• **EXERCISE**: Only the number is needed: the count of lines in the records with the word "white".

• **Saved entries**:
*-*-*
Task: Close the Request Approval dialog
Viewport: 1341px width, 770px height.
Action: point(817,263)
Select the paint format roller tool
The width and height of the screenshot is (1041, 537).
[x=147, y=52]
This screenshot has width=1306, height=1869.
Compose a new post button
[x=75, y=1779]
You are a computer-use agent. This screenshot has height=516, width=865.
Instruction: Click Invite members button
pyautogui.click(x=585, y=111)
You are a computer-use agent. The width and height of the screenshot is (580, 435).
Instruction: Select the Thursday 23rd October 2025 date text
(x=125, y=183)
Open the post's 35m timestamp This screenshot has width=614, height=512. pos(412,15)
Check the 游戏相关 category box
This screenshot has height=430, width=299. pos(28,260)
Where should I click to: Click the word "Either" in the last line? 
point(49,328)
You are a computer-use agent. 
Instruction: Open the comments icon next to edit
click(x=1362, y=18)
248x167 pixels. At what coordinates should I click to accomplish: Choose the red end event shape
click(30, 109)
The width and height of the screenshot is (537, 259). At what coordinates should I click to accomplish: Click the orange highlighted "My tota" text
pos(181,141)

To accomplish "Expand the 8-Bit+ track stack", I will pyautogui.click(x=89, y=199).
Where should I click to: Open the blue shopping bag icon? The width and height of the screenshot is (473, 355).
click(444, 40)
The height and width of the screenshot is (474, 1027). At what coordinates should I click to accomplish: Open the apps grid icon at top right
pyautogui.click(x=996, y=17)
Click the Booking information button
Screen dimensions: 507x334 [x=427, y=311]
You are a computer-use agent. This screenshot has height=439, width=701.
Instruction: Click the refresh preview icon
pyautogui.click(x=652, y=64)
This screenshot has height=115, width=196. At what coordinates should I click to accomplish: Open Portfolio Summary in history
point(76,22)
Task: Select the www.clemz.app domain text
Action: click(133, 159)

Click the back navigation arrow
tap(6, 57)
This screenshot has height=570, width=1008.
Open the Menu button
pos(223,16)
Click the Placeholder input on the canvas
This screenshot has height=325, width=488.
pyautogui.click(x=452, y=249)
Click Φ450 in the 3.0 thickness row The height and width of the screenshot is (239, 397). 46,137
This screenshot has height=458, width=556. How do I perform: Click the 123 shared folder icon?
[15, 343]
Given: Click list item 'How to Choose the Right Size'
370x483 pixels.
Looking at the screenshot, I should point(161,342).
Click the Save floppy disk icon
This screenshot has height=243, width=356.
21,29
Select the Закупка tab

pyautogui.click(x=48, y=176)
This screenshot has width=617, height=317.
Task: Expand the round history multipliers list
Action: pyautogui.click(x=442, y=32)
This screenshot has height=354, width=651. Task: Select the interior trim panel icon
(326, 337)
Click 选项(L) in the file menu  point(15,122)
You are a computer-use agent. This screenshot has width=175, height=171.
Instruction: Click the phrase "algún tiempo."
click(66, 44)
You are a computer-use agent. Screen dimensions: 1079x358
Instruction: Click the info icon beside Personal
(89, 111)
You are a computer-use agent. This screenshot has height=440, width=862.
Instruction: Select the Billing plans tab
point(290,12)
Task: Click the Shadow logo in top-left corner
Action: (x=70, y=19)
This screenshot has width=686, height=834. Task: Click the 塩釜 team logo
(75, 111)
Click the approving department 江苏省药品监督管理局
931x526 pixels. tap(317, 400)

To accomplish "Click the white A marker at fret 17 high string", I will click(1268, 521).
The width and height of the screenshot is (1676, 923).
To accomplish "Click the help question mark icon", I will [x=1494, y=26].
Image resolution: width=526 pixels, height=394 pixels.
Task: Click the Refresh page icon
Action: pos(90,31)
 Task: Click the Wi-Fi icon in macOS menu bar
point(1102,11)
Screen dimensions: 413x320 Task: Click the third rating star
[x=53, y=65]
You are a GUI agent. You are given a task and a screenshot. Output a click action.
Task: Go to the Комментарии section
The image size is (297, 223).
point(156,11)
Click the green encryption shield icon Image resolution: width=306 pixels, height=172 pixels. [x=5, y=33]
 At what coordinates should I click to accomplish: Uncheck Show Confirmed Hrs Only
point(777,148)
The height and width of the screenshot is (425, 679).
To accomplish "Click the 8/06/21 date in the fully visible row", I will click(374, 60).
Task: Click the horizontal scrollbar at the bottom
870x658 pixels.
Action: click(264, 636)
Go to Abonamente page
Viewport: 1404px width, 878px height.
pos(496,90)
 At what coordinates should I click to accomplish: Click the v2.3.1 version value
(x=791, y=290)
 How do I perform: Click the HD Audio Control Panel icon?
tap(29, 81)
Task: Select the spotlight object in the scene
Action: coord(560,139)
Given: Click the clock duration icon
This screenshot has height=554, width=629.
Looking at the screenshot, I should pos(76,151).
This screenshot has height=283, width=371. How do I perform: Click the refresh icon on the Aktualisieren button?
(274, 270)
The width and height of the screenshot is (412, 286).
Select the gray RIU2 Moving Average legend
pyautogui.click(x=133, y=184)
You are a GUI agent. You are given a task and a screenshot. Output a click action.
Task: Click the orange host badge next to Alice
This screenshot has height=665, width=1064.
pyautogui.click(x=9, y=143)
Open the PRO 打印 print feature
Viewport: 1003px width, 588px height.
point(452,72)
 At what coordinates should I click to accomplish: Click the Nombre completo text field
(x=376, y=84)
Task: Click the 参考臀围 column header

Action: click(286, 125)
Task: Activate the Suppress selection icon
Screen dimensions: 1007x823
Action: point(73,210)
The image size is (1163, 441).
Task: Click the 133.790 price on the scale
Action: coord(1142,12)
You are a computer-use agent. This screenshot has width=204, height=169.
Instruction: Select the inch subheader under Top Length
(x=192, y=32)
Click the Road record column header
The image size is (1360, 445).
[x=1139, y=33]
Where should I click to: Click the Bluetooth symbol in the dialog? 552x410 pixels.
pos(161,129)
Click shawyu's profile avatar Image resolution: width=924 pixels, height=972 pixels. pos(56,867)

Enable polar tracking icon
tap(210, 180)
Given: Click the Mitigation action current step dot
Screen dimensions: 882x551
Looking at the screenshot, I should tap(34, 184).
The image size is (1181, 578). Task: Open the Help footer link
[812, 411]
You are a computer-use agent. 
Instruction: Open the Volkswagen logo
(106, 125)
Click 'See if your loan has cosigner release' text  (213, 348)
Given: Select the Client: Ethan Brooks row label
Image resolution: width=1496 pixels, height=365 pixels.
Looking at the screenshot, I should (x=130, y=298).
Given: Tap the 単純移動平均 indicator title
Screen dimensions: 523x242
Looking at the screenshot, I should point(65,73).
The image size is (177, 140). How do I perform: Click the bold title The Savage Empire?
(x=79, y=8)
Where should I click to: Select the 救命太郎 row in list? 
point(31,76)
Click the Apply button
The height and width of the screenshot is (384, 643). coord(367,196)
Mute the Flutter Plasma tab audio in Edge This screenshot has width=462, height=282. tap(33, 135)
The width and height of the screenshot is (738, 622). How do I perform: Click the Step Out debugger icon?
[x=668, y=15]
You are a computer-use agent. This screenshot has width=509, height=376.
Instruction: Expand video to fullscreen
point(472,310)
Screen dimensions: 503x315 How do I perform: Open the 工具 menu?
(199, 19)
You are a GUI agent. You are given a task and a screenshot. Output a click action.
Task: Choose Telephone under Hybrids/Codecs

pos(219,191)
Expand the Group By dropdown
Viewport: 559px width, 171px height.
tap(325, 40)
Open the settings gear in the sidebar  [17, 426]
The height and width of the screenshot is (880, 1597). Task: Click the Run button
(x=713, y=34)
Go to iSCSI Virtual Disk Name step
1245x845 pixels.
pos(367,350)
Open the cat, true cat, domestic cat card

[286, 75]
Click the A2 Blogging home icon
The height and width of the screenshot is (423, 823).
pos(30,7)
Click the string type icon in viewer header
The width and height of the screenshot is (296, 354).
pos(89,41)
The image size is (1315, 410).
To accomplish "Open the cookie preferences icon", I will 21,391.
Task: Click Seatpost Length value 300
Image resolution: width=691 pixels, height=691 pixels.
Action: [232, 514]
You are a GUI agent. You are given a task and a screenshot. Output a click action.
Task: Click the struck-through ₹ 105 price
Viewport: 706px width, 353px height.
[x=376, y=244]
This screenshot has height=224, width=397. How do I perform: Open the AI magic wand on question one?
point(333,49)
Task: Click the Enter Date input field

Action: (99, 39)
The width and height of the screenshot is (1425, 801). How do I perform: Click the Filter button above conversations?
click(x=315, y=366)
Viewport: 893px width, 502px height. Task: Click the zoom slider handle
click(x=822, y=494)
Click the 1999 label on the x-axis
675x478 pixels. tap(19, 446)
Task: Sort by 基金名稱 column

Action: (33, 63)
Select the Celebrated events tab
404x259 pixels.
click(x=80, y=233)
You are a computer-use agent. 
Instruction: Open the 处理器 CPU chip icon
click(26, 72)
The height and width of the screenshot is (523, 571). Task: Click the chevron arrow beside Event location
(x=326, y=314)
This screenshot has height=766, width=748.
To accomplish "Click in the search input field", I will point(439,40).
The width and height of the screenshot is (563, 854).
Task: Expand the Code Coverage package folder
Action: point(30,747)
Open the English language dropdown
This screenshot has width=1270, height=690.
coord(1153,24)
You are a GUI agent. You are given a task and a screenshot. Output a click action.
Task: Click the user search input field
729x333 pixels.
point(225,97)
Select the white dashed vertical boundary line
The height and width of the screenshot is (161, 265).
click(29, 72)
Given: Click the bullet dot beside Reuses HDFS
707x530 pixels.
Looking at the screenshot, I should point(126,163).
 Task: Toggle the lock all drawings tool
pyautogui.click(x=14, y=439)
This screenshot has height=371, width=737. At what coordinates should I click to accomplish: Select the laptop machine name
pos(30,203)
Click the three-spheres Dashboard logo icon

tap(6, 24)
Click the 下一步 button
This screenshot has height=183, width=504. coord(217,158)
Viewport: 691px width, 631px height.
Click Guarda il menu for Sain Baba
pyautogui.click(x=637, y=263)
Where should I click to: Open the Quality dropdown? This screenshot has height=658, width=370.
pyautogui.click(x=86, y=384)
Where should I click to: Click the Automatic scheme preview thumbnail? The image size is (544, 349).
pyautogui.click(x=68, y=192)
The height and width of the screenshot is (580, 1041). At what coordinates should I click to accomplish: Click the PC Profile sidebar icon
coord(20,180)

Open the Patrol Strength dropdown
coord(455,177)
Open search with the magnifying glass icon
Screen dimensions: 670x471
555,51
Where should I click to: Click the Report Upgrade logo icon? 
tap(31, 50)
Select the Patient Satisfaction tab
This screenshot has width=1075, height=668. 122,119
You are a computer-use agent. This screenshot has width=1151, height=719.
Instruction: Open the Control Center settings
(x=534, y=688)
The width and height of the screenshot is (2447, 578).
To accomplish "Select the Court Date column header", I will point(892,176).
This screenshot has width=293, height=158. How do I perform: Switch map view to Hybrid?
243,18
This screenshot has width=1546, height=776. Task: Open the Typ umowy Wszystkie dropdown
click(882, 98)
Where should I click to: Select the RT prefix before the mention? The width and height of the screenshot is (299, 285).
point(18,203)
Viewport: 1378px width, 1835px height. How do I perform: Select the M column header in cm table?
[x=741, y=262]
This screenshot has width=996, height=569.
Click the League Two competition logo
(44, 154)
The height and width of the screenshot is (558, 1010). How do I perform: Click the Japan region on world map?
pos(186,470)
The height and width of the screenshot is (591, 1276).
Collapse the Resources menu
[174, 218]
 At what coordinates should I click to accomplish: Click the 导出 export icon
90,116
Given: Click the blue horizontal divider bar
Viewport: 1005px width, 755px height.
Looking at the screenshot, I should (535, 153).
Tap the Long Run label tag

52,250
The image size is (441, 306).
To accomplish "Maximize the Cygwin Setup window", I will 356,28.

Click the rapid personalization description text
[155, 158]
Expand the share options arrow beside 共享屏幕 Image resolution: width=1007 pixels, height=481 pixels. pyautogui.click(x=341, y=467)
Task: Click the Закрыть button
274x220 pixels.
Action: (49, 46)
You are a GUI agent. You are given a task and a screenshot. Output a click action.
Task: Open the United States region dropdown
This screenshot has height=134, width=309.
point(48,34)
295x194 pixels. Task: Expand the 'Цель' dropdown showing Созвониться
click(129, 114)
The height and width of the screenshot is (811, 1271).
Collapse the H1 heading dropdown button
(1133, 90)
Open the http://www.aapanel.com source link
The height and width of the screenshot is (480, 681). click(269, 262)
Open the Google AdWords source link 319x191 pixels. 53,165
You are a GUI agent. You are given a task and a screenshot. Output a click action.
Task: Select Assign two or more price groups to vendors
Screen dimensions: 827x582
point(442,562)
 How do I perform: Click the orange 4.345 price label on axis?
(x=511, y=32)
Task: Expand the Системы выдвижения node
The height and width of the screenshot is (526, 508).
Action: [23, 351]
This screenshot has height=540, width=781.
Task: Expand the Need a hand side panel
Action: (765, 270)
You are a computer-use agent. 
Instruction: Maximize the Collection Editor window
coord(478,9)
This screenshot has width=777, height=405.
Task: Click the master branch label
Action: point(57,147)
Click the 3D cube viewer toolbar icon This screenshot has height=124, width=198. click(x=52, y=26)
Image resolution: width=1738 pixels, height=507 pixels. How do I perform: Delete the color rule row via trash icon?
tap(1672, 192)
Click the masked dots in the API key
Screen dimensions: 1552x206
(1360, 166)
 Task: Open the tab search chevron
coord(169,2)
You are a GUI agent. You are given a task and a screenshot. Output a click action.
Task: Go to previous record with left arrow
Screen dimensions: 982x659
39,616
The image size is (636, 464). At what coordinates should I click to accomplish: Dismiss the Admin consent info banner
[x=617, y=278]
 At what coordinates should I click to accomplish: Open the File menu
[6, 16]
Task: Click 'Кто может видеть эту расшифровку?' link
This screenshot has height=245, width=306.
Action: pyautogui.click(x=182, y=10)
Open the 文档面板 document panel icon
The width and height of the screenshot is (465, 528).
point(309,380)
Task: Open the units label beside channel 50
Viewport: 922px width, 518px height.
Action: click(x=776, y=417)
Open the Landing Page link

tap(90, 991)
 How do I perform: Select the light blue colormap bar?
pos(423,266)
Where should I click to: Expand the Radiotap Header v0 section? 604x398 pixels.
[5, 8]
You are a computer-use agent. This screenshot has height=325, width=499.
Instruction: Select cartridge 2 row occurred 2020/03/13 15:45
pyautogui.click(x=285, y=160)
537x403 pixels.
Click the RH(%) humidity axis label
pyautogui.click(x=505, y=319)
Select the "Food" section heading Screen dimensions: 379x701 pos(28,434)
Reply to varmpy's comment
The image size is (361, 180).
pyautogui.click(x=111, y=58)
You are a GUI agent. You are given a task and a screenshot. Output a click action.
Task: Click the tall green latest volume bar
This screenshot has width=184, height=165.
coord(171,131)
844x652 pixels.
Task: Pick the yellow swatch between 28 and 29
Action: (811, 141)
*-*-*
• **TASK RESPONSE**: 2